Type of publication:
Journal article

Author(s):
*Papoutsis D; *Williams J; *Underwood M; *Parry-Smith W

Citation:
Oncology letters; 2022 Mar; Vol. 23 (3), pp. 81

Abstract:
Cold coagulation of the cervix for cervical intraepithelial neoplasia (CIN), when compared with cervical excision, has previously demonstrated comparable cure rates and a reduction in the rate of spontaneous preterm birth. In the present report the healing pattern in the cervices of two women after cold coagulation is described. Both women underwent cold coagulation due to CIN3, which was found on pre-treatment cervical punch biopsies. They were followed up after cold coagulation and at 7 and 18 months, respectively, they underwent cervical excision. The histopathological slides from the excised specimen were reviewed, which represents the healed cervix after cold coagulation.

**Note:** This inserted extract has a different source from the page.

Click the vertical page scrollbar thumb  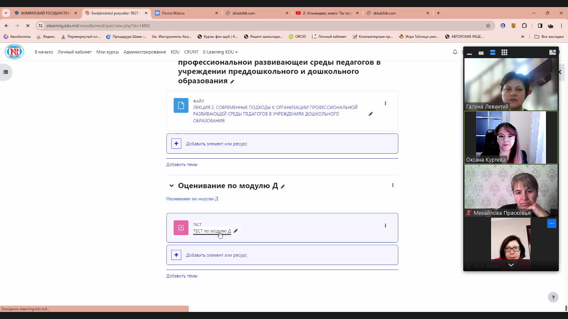[x=566, y=308]
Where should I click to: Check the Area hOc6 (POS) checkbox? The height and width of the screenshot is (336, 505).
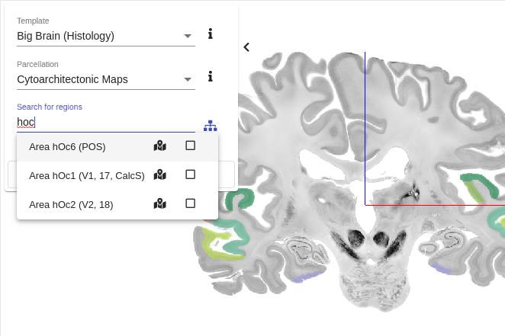point(191,146)
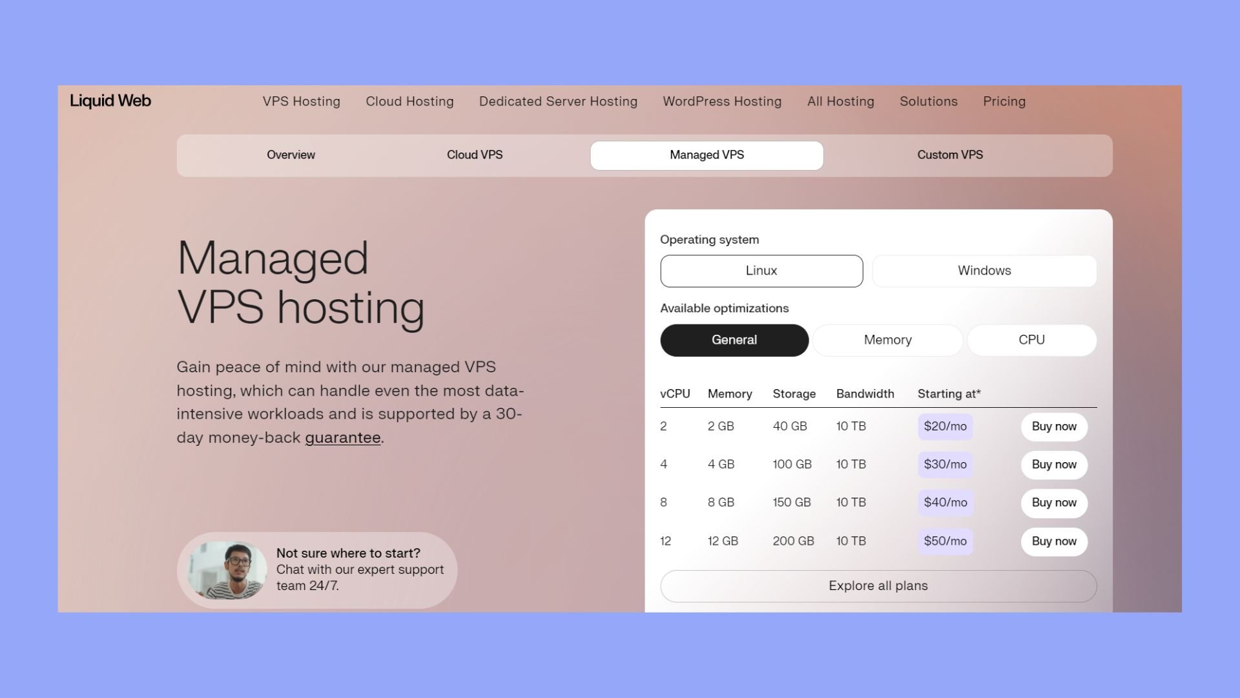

A clear boundary of collagenisation was noted in the superficial stroma, which appeared to stop at the junction with the healthy muscular stroma. The collagenised superficial stroma depth, which represents the area that was thermally ablated and has now healed, measured 1.6 and 1.5 mm for the two women, respectively, which is less compared with that typically removed by cervical excision. Observations from these two cases indicate that cold coagulation does not appear to disrupt the deep tissue architecture of the cervix and could therefore explain the reduced levels of adverse obstetric morbidity in patients who underwent cold coagulation ablative treatment of the cervix, which has been previously reported.